No que se refere às características que versam sobre resistências às tensões público e privado, refiro-me especificamente as jovens que vivenciam situações de casamento e responsabilidades com os filho (a)s. Essas, em sua maioria, enfrentam dificuldades de negociar o tempo no movimento devido as duplas e tripas jornadas ocasionadas a partir das responsabilidades domésticas, vida profissional dentre outros compromissos. Como já mencionado no inicio deste capítulo, esses são motivos que fazem com que as jovens abdiquem da sua participação no movimento.

Algumas das jovens informaram que o casamento e a maternidade colaboram para o afastamento do movimento e mesmo do investimento artístico, já que normalmente, após o casamento e especialmente após o nascimento de filho(a)s a rotina muda devido à ausência de uma “divisão de tarefas e de responsabilidades que possibilite a continuação da carreira artística para as mulheres depois do casamento ou do nascimento dos filhos”. (COSTA; SAMICO, 2011, p. 9).
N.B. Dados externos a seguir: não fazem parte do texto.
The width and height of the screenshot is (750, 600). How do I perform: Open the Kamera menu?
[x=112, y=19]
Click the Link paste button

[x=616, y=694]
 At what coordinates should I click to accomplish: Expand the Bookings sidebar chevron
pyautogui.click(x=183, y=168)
A maternidade, o matrimonio e/ou nascimento de filho(a)s, de acordo com a pesquisa de campo e outros trabalhos aqui mencionados, se coloca como um forte marcador na desistência/afastamento das jovens do movimento. A partir dessa afirmação, as mulheres que conseguem permanecer no movimento após a maternidade e o matrimônio provocam resistências às atribuições dos “papéis” sociais. “Papéis” esses

que estão configurados na estrutura que determina a relação público/privado e divisão sexual do trabalho. De acordo com Danièle Kergoat (2009, p.67).

A divisão do trabalho é a forma de divisão do trabalho social decorrente das relações sociais de sexo; essa forma é historicamente adaptada a cada sociedade. Tem por características a destinação prioritária dos homens à esfera produtiva e das mulheres à esfera da reprodutiva e, simultaneamente, a ocupação pelos homens das funções de forte valor social agregado (políticas, religiosas, militares, etc.).
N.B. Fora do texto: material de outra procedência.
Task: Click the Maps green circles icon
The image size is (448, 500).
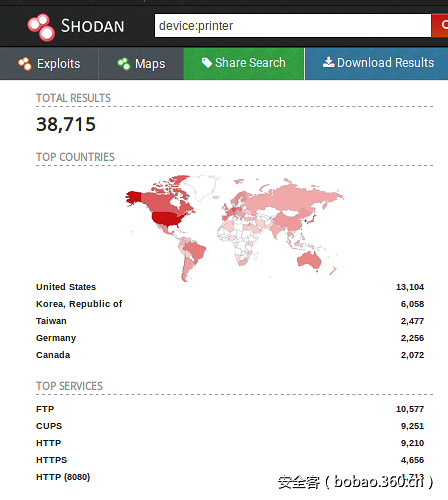Action: coord(124,64)
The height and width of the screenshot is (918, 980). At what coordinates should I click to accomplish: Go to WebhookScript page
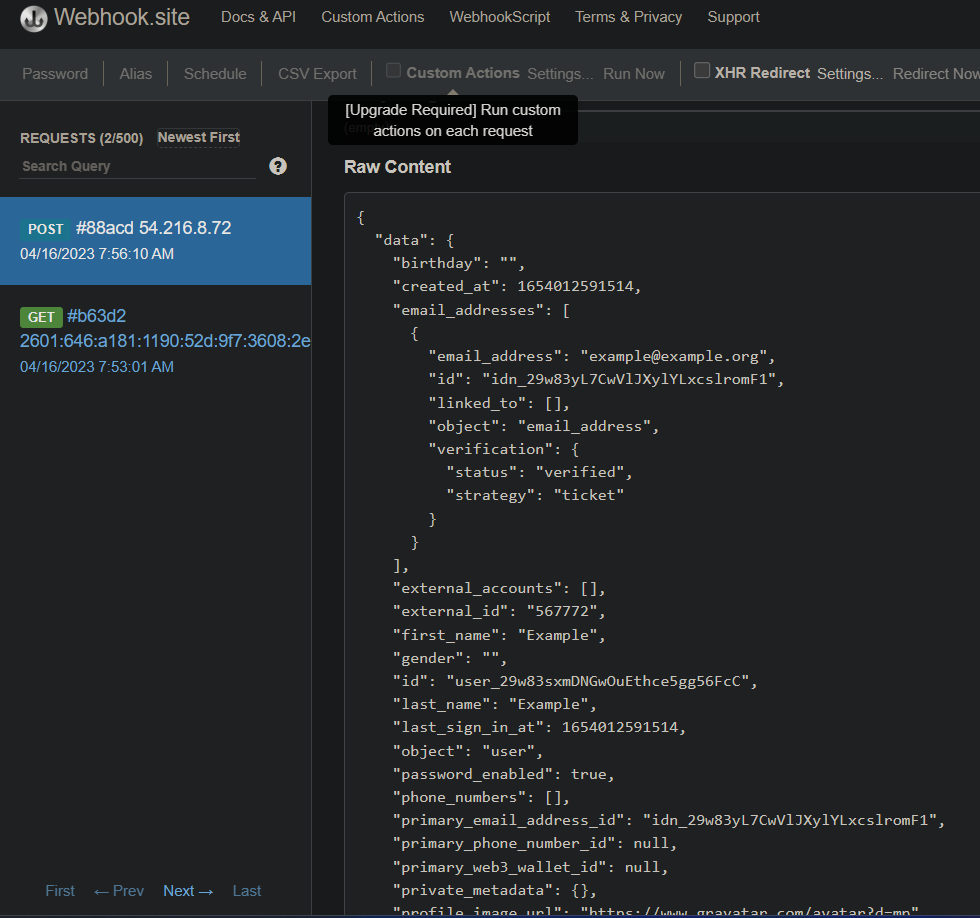499,17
Sendo o movimento hip hop um espaço político, com suas ações na esfera pública, as mulheres que estão nesse ambiente precisam negociar essa dimensão socialmente atribuída ao homem, como também a dimensão reprodutiva, destinada socialmente ao âmbito feminino. Das mulheres que continuam no movimento após a maternidade e/ou matrimônio emergem novas configurações que tendem a questionar a própria existência dessa divisão.
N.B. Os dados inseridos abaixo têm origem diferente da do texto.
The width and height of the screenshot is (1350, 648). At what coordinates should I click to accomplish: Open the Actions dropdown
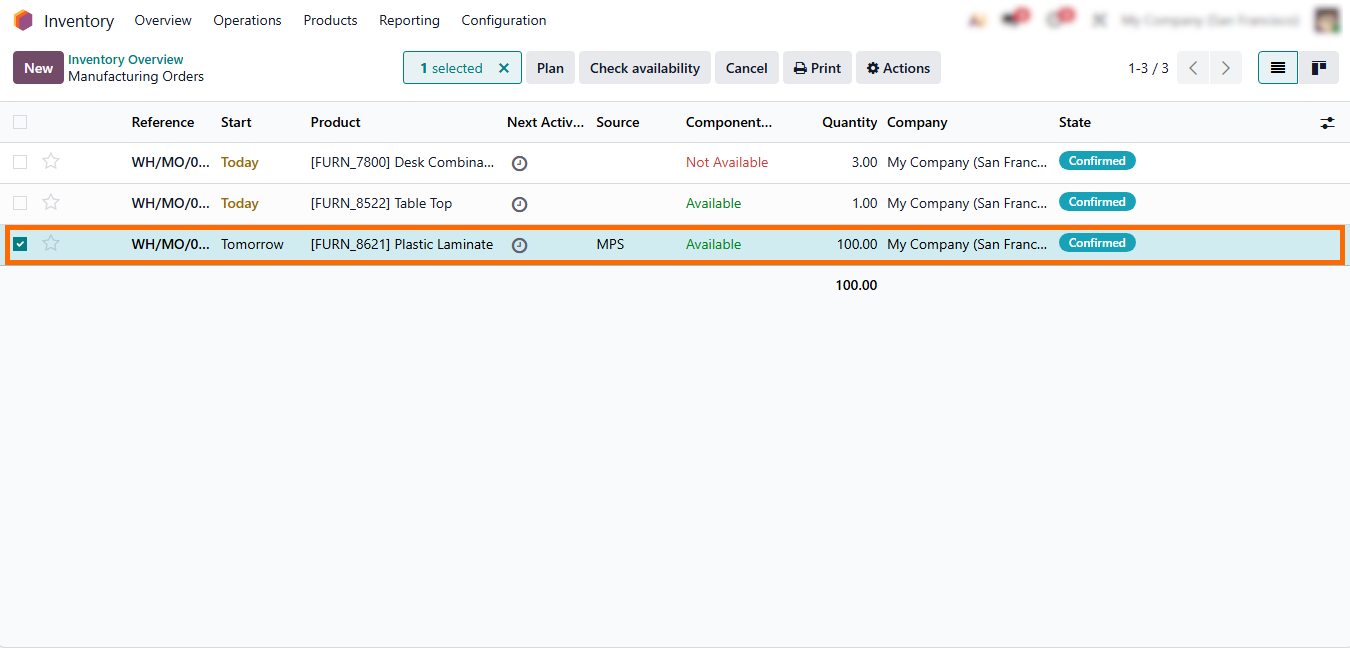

É importante destacar que essa permanência ou não no movimento não se trata apenas de uma decisão pessoal. São dimensões mais amplas e de âmbitos materiais, como apoio de familiares e companheiro, dentre outras, que impedem que essas jovens possam continuar praticando sua arte. No caso da liderança Bruna, ela comenta que para estar nos espaços do movimento precisa levar seu filho ou contar com o apoio de parentes e amigos que se disponibilizem a ficar com a criança. Apoio que nem todas as jovens possuem. Percebi durante minha inserção no campo que também existem alguns casos em que as jovens se afastam por um tempo e depois retornam. Esse tempo dura em média dois (2) anos.